Migrant Stories is a corpus of 1017 short biographic narratives of migrants originally published on https://iamamigrant.org/stories/. For the original site, the narratives had been adapted by people or organizations submitting the particular story and eventually selected for publication by The International Organization for Migration (IOM, the UN organization providing help for migrants). It is a very heterogeneous sample of migrants' stories and cannot be taken as representative or unbiased sample of migrant experiences over the world.

In the Migrant Stories corpus, the narratives have been supplemented with meta information about countries of origin/destination, the migrant gender, GDP per capita of the respective countries etc., see below for details.

The Migrant Stories corpus was compiled for students in the course NPFL134 (Data Analytics for Students of Social Studies and Humanities) at the Institute of Formal and Applied Linguistics in the summer semester of 2022, as a teaching material for data analysis.

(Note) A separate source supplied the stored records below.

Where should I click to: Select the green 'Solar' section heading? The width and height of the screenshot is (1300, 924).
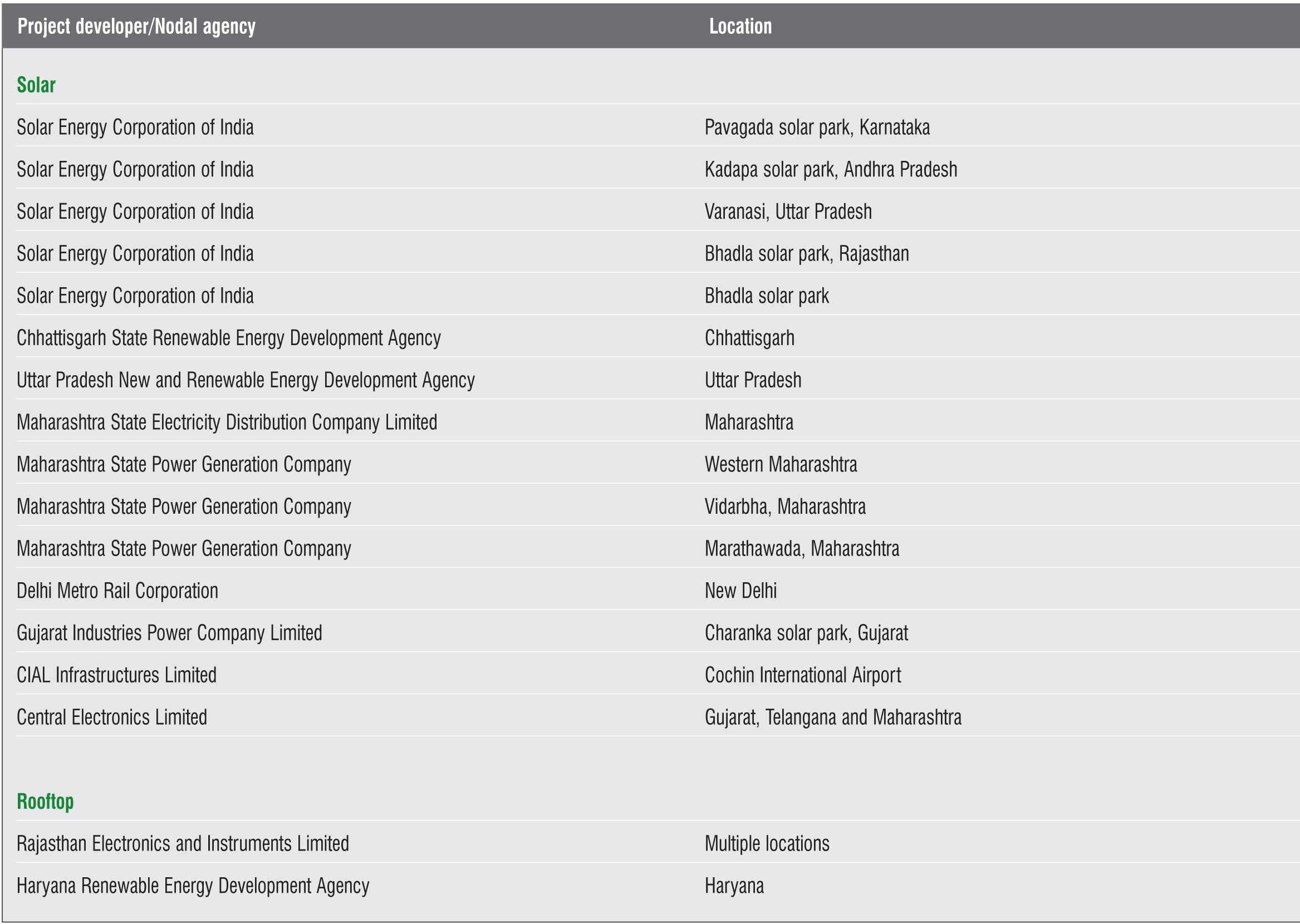pyautogui.click(x=36, y=85)
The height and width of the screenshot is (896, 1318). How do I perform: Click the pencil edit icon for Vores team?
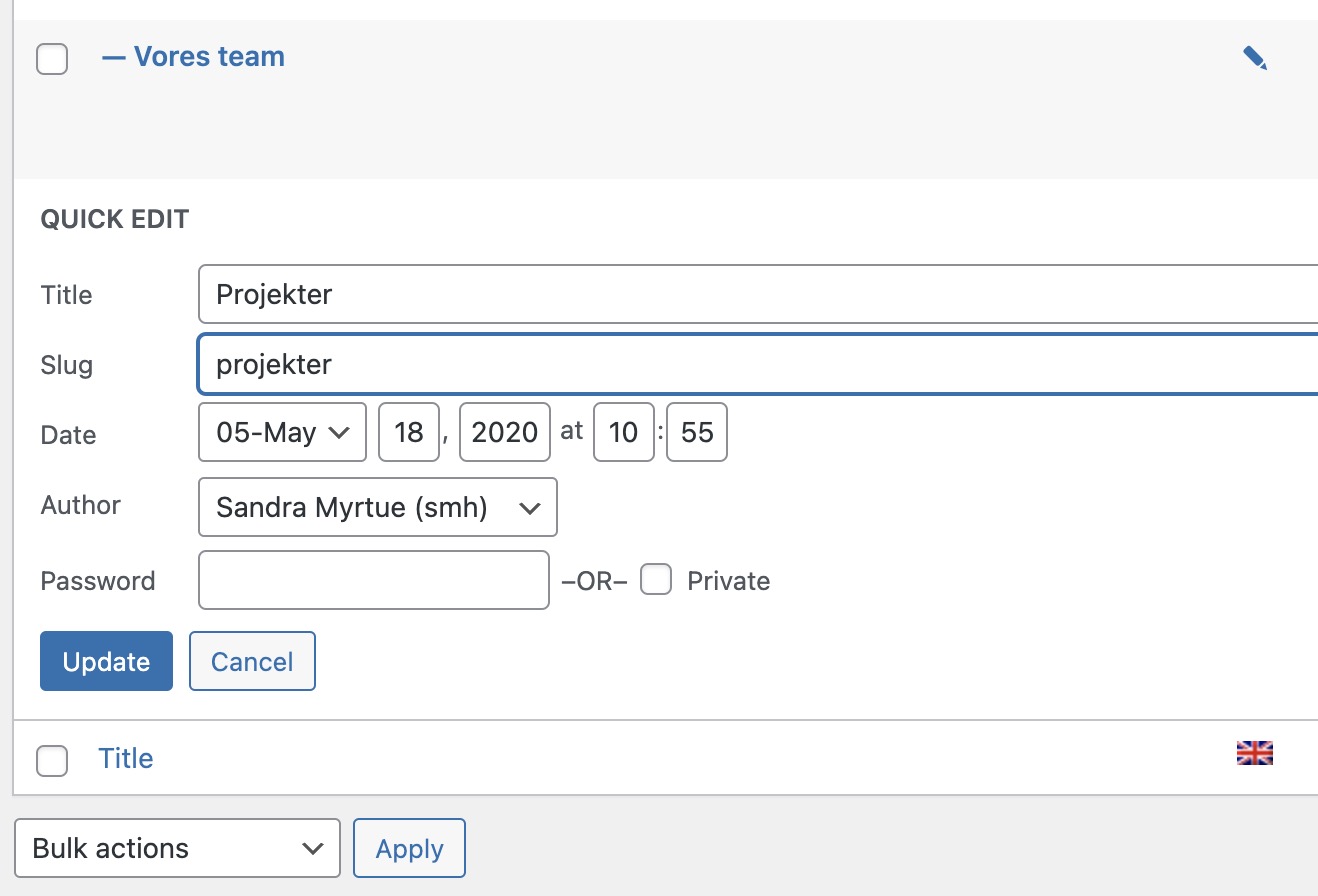coord(1254,58)
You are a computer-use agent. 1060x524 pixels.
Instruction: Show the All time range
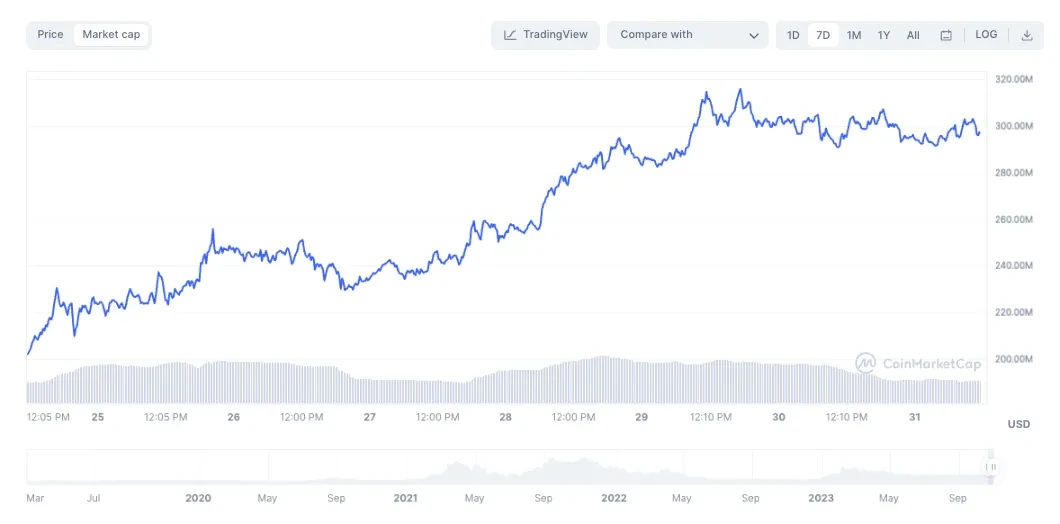913,35
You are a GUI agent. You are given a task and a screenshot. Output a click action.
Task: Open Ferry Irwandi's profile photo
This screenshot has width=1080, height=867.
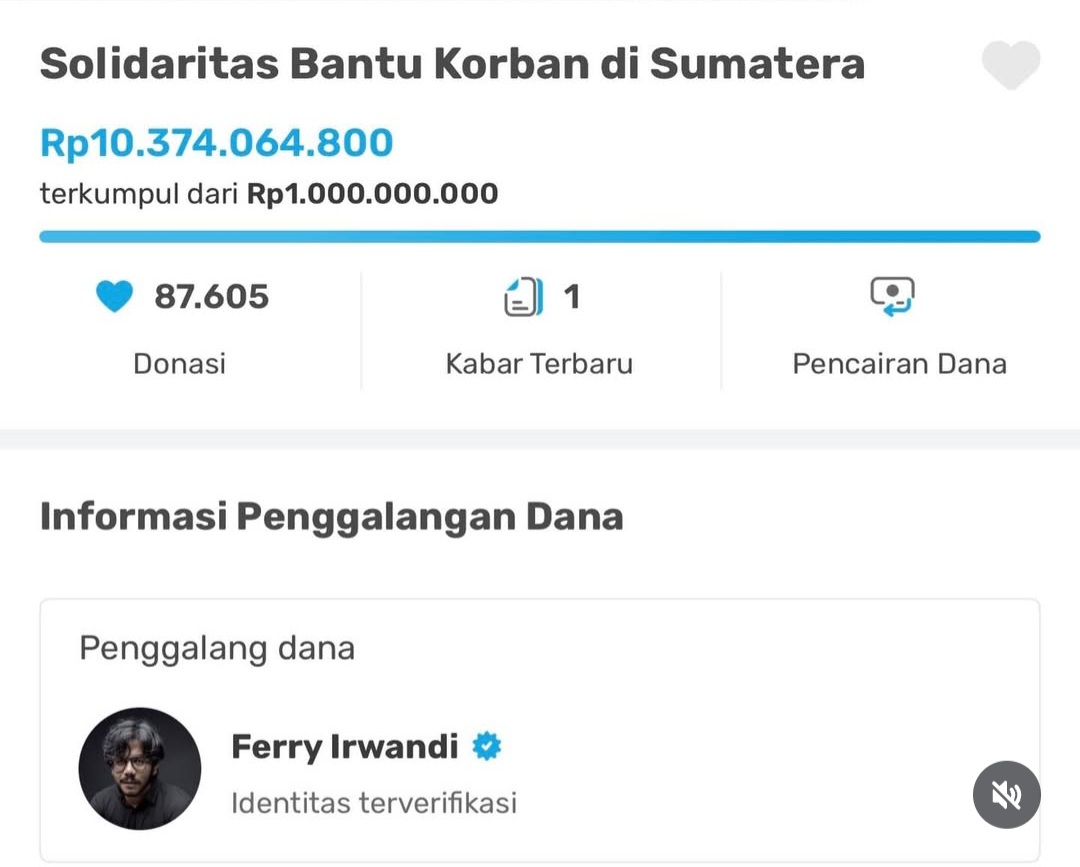click(140, 768)
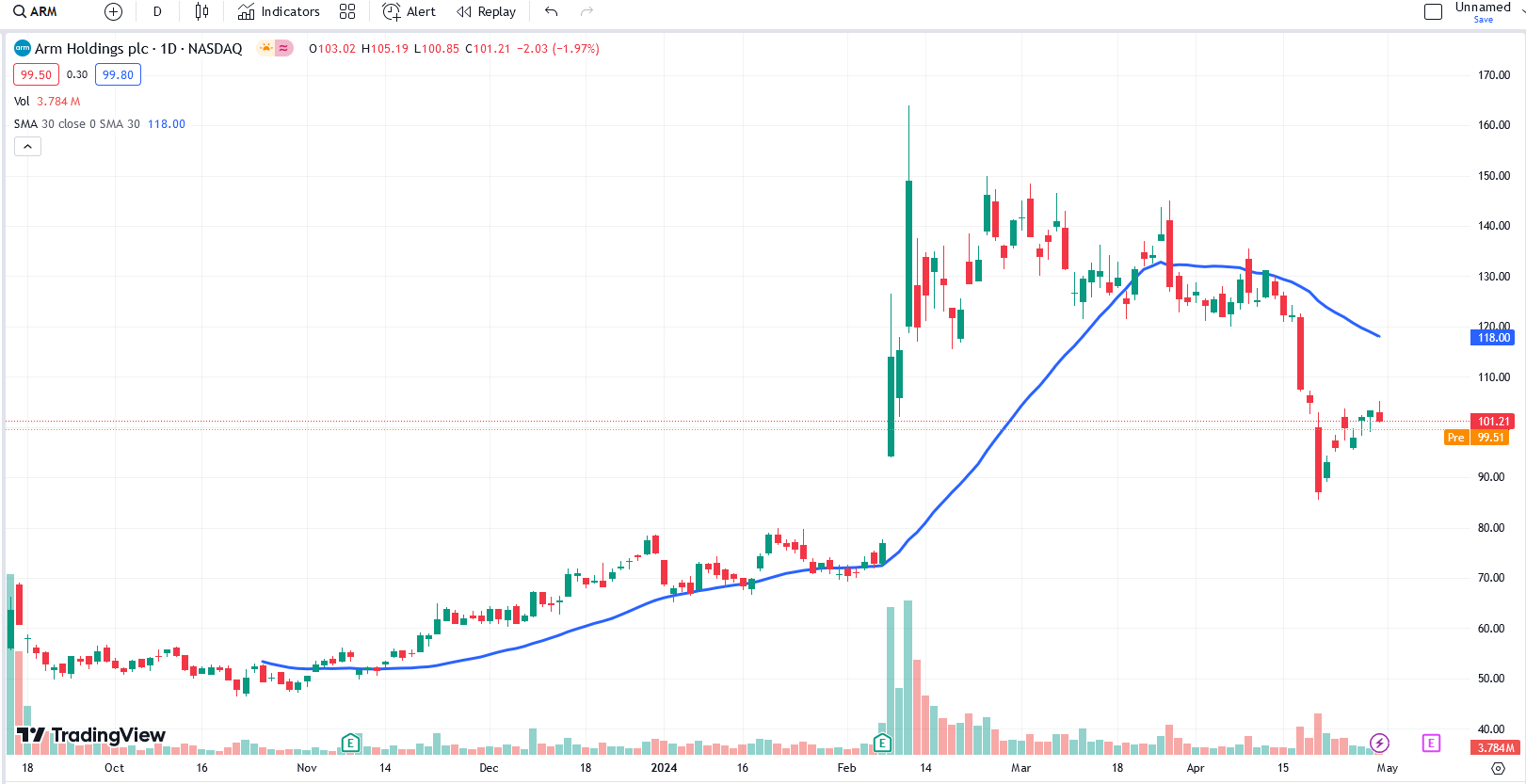Click the 99.50 sell price button
The image size is (1526, 784).
[x=36, y=74]
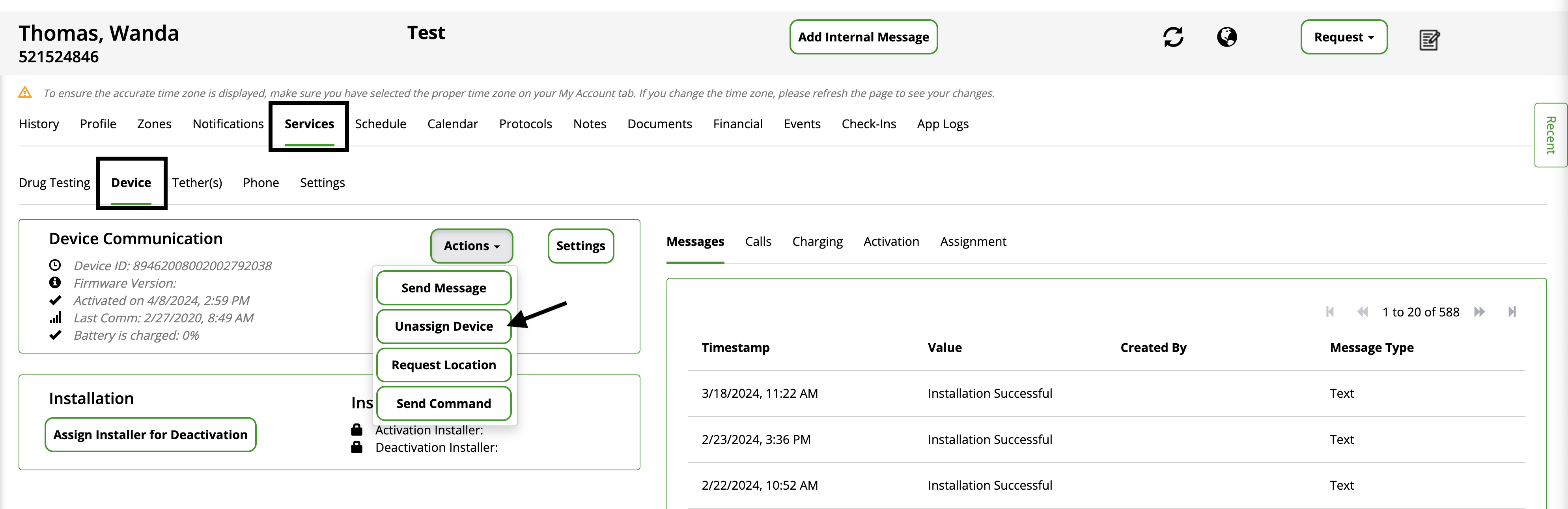Select Unassign Device from Actions menu

click(x=443, y=326)
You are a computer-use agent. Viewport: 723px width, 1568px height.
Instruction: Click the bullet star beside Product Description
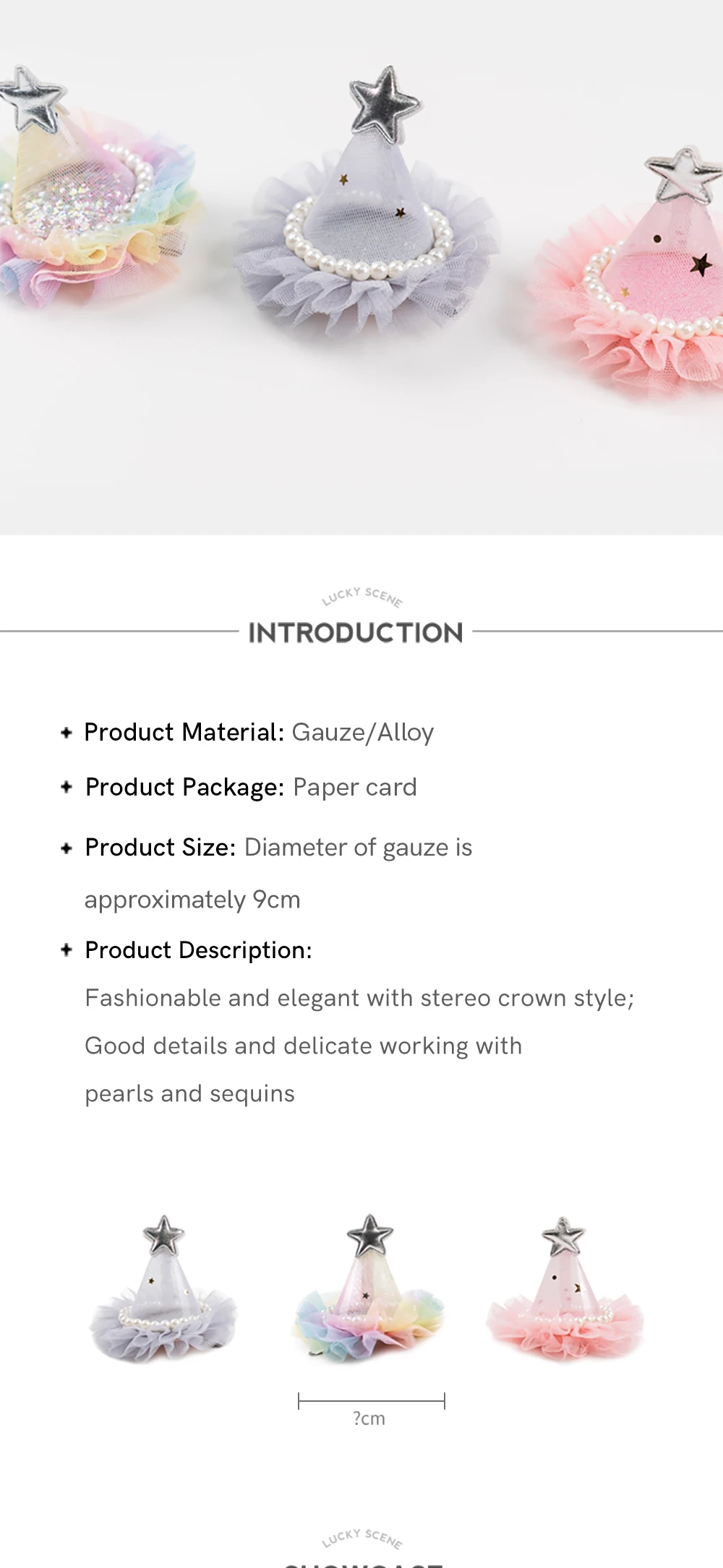[x=67, y=949]
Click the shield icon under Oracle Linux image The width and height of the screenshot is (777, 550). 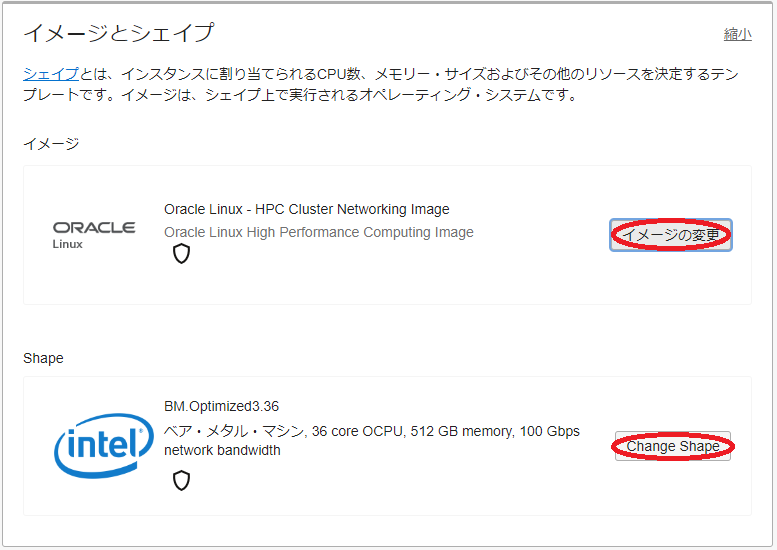pyautogui.click(x=181, y=254)
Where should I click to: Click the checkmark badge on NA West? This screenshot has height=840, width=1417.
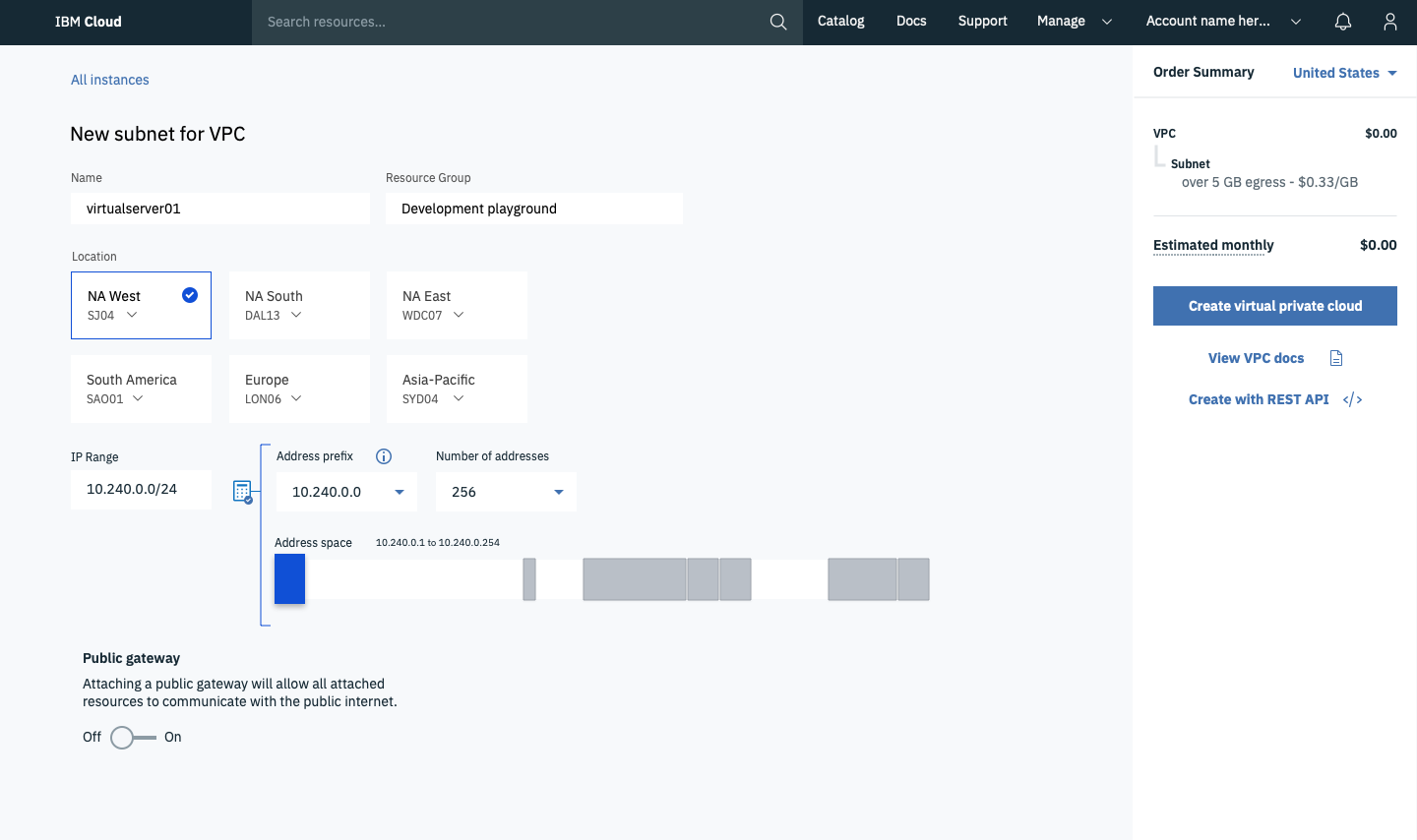click(189, 294)
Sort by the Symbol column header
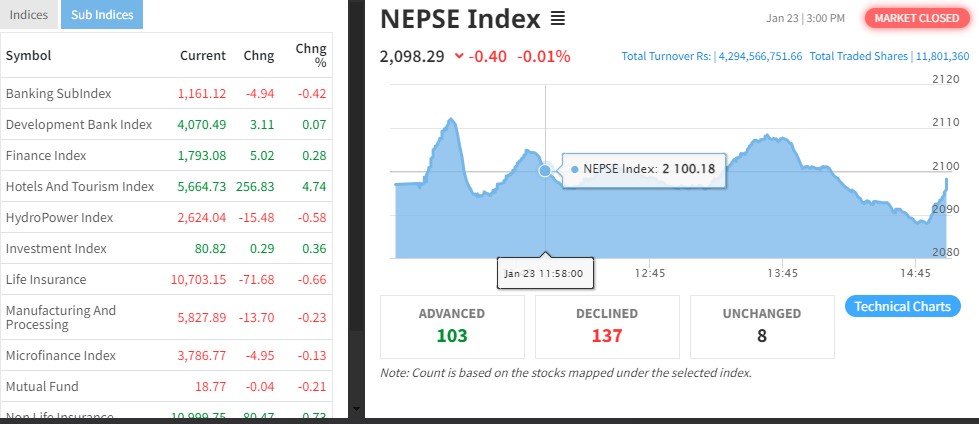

The corpus was published in October 2022 at LINDAT/CLARIAH-CZ repository (http://hdl.handle.net/11234/1-4818) under the Creative Commons Attribution-NonCommercial-ShareAlike 4.0 (CC BY-NC-SA 4.0) licence.

Data Format

The data are distributed in a single TSV (tab-separated values) file. Each story is represented by a single row containing the following fields (columns):

  • id_story (a numerical id from 1 to 1017)
  • name (the name of the migrant)
  • country_or (the country of origin)
  • country_de (the destination country)
  • conti_or (the original (part of) continent; A for Africa, E for Europe, I for Asia, LA for Latin America, M for Middle East, NA for North America, O for other)
  • conti_de (the destination (part of ) continent)
  • distance (classification of the distance from the origin to the destination into two classes: close, far
  • country_or_gdp (GDP per capita of the original country)
  • country_de_gdp (GDP per capita of the destination country)
  • gdp_change (degree of the GDP change in three classes: E (aprox. equal), L (low), H (high)
  • home_change (im for migrants who stayed in the destination country, hc for migrants who in the end returned to their country of origin)
  • gender (female, male, n (for stories about multiple persons), unisex (unknown gender in stories in the first person)
  • story (the text of the story)

Please note:

  •  Gender of narrators was semiautomatically identified (gendernamefinder.com + manual search).
  •  GDP per capita for countries was downloaded from UN statistics.


The Migrant Stories corpus is distributed under the Creative Commons Attribution-NonCommercial-ShareAlike 4.0 (CC BY-NC-SA 4.0) licence.


The work on the corpus was financed by the by the 4EU+ Alliance under grant agreement No 2021_F3_10.